“These days, people expect everything to be frictionless,” the “Mad Money” host said. “The moment they hit any kind of problem, any speed bump, they just take their business elsewhere.”
Lowe’s shares rallied nearly 4% to $117.83 during the trading day on the heels of its third-quarter earnings beat and forecast raise. CEO Marvin Ellison has led an effort to beef up the home improvement retailer’s online presence, which he said contributed to same-store sales growth and expects to keep growing.
On the other hand, Home Depot attributed its same-store sales and revenue shortfalls, in its earnings report out Tuesday, to its digital platforms. The company has also made investments in its website, but CEO Craig Menear said the process has been “more complex than originally anticipated” and that results “will take longer to realize” than once thought.
Home Depot’s shares have fallen more than 7% from Monday’s close.
“If your website doesn’t run smoothly, you’re losing a lot of business. Lowe’s understands that, now,” Cramer said. “Meanwhile, Home Depot stumbled yesterday because their legacy systems aren’t up to snuff and they can’t work fast enough to replace them.”
Home Depot remains the most valuable of the two retailers by a long shot, sporting $241.9 billion in market capitalization versus $90.9 billion in Lowe’s.

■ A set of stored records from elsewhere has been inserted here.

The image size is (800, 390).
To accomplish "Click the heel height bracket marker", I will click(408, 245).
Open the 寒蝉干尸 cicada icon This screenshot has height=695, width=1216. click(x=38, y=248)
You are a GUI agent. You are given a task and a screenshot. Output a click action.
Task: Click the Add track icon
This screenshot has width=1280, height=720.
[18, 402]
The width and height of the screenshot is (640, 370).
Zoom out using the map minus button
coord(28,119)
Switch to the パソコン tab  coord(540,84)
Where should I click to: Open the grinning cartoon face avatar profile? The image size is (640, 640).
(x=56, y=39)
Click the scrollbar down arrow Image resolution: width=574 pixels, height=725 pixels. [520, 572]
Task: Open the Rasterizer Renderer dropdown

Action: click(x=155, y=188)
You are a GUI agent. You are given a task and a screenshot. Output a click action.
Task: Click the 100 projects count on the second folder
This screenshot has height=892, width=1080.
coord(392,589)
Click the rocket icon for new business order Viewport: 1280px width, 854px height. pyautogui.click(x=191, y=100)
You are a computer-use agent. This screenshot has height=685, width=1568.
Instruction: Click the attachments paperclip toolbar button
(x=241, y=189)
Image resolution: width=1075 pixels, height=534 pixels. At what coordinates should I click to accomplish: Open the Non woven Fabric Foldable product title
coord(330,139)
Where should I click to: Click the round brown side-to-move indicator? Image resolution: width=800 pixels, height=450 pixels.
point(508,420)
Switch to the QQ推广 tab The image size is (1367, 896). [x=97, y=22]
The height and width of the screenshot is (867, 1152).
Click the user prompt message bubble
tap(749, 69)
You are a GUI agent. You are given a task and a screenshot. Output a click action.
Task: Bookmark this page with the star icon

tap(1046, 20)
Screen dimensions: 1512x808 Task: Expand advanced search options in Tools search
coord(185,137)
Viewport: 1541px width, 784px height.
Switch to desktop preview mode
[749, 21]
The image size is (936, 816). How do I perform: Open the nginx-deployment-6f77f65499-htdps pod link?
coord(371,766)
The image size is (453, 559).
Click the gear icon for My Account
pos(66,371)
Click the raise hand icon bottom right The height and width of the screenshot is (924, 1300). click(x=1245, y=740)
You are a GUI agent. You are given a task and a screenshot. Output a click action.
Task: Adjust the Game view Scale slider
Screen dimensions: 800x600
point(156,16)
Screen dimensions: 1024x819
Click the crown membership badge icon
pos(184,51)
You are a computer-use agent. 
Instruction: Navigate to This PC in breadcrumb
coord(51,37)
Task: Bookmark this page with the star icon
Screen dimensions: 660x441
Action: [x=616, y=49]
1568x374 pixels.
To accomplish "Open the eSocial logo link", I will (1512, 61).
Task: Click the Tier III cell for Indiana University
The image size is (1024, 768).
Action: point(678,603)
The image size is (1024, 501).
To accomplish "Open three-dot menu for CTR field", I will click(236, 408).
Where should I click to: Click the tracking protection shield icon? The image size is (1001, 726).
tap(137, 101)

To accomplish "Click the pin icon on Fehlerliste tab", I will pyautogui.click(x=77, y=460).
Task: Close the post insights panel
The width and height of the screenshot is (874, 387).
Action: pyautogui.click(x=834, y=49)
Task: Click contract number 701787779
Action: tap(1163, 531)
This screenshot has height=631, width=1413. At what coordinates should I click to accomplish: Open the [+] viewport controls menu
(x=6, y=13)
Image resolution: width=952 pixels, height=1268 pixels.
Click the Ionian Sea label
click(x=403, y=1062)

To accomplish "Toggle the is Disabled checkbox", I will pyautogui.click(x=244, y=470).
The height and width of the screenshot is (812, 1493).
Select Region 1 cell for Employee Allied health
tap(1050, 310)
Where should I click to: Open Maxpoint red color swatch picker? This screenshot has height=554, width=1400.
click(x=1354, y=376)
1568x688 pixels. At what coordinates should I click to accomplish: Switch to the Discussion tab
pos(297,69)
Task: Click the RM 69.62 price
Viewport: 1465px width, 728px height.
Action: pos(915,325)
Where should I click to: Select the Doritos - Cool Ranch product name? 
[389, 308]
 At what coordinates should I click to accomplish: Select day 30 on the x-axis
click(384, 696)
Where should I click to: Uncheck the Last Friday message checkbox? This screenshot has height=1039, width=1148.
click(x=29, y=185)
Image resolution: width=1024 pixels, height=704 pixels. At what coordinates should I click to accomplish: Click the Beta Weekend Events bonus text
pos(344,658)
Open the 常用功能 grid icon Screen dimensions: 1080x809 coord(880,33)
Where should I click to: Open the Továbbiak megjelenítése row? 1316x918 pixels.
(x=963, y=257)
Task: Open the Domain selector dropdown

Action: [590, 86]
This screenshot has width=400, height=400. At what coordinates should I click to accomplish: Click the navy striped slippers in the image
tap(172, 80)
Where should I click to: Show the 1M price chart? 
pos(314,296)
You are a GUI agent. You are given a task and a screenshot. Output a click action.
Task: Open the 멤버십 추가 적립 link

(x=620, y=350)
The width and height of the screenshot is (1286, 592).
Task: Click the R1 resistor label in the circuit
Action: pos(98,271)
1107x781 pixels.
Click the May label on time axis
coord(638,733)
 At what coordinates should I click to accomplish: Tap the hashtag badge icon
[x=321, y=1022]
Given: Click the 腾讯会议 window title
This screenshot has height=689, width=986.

Cramer warned that a multitude of enterprises don’t understand how important technology is to do business in the modern world.
Companies must adapt to the fast-changing world — one where most kids have never had to wait on hold during a phone call — with the help from software made by firms including, but not limited to, Salesforce.com, Square and Okta that will help give them a competitive advantage, he said.
“Thousands of companies are in trouble right now because they don’t know how to deal with technology,” the host said. “If you want to compete in this environment, having the right tech gives you an enormous edge.”
Disclosure: Cramer’s charitable trust owns shares of Home Depot and Salesforce.com.